OLYMPIA, Wash. — A bridge collapse that sent cars and drivers tumbling off a four-lane interstate and into a frigid river in Washington state may have been caused when a semi-trailer truck crashed into the structure, officials said on Friday.
Three people were rescued from the Skagit River after a span of the bridge collapsed Thursday evening. Two of those rescued were hospitalized with hypothermia but no one was killed, officials said.
The collapse of the bridge, built in 1955, puts a spotlight on the dangers posed by the nation’s aging infrastructure, and follows calls by engineers and some public officials to invest in infrastructure and upgrade bridges.
U.S. National Transportation Safety Board investigators were probing the cause of the bridge collapse on Interstate 5, the principal highway between Seattle and Vancouver, Canada. The bridge links the towns of Mount Vernon and Burlington.
Officials said the bridge, 55 miles north of Seattle, was not among the spans listed by the state as “structurally deficient,” which in some cases relates to bridges that cannot carry their intended traffic loads.
But the privately run National Bridge Inventory Database listed the bridge as “functionally obsolete,” widely defined by public officials as a bridge not built to current standards and demands.
State Patrol Chief John Batiste said the bridge collapsed moments after a semi-trailer truck heading south struck the bridge’s overhead truss. Investigators have talked to the driver, who officials said managed to safely cross the bridge before the span collapsed, and inspected the truck.
“The size of the load he was carrying appeared to create a problem, causing him to strike the bridge,” Batiste said.
Local television images showed onlookers gathered on the bank of the Skagit River Thursday evening, watching the rescue operations under the fallen bridge section.
“The currents of the river are really rough. It’s cold,” Barbara Williams, who lives nearby, told Seattle station KOMO-TV.
In August 2007, a bridge fell into the Mississippi River in Minnesota, resulting in the deaths of 13 people and raising concerns about faulty infrastructure in the United States.

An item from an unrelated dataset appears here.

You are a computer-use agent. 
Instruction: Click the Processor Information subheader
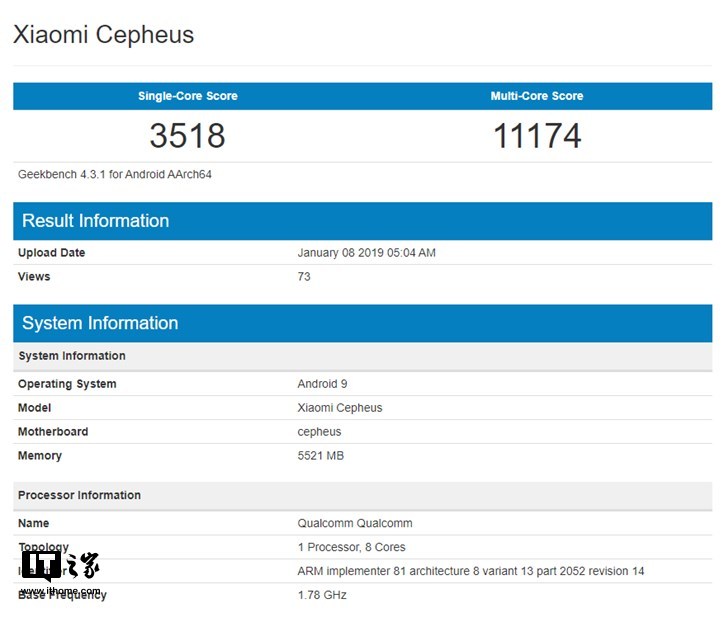(79, 495)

A 2013 report card from the American Society of Civil Engineers gave U.S. bridges a grade of C+, and ranked Washington state as having the 11th-highest projected cost of any state to perform what the organization deemed necessary repair or replacement of deficient highway bridges. The cost was pegged at $2.1 billion.
Washington state lawmakers are debating a proposed $8.4 billion transportation funding package championed by Governor Jay Inslee and fellow Democrats. A key point of contention has been whether to pay for a new Interstate 5 bridge over the Columbia River connecting Vancouver, Washington, and Portland, Oregon.